Section 201 mirrors the legal arguments of substantial nexus, Alter Ego and the Step Doctrine that we've been making to the Department and the Legislature.
The Department of Revenue's arguments to us explaining their inaction have been vague and weakly argued. Allowing Microsoft to evade the royalty tax to date appears to be an administrative decision.
We're hoping that public records we've been requesting the past few months will shed more detail on this issue. The Attorney General's office is currently reviewing the Department of Revenue's denial of our public records request.
Does HB 3176 Grant Microsoft's Nevada Tax Evasion Amnesty?
Washington's statute of limitations on unpaid tax debts is five years, longer if fraud is involved. Despite HB3176, a court challenge could still force Microsoft to pay its royalty tax bill in amounts from an estimated $370 million to the total amount including extra for interest and up to 35 percent penalties.
However, Sec 1504 of HB3176 raises a huge red flag (p. 88) to us: "Sec. 1504 ... (2) Section 201 of this act does not apply to any tax periods ending before July 1, 2010, that were included in a completed field audit conducted by the department."

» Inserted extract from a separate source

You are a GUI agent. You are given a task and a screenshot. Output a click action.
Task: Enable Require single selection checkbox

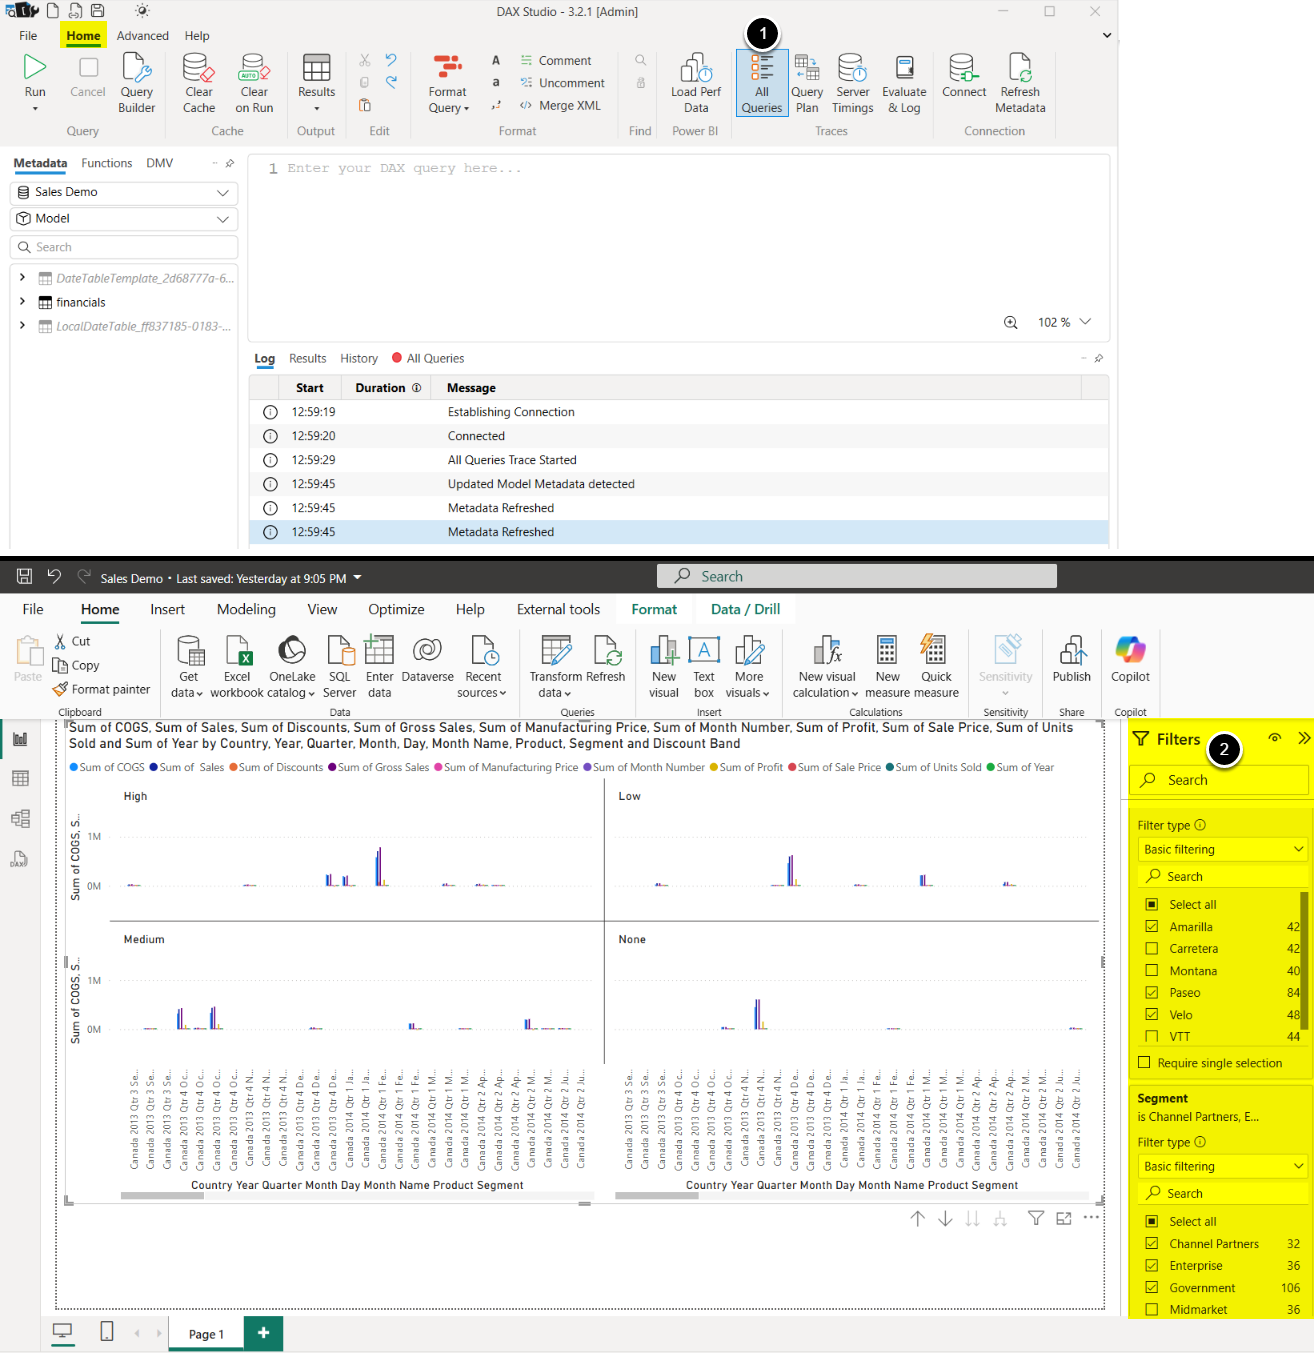coord(1144,1062)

In other words, if a field audit was conducted at Microsoft, which the company would know, then its entire billion dollar tax dodge would be shielded from collection under HB3176. In other words, an audit finding based on weaker, older administrative policies at the Department of Revenue could clear Microsoft from wrong doing despite the newer, stronger enforcement edicts in HB3176.
We would encourage Legislators to carefully review Microsoft's influence on HB3176 and its current tax standing with the Department of Revenue before voting on the bill.
Hypocrisy of Microsoft Founders in Spotlight
CEO Ballmer claims the company wants to honor its local communities by providing transparency in its business practices - but so far, he's refused to respond to calls to fully publicize its Nevada tax practices.
Chairman Gates and his Foundation express commitment to the health and welfare of Washington State and Education but this simply doesn't square with Microsoft's Nevada tax dodge and its impact on the state's budget - especially in light of the recent court decision proclaiming the Legislature's failure to Constitutionally fund education.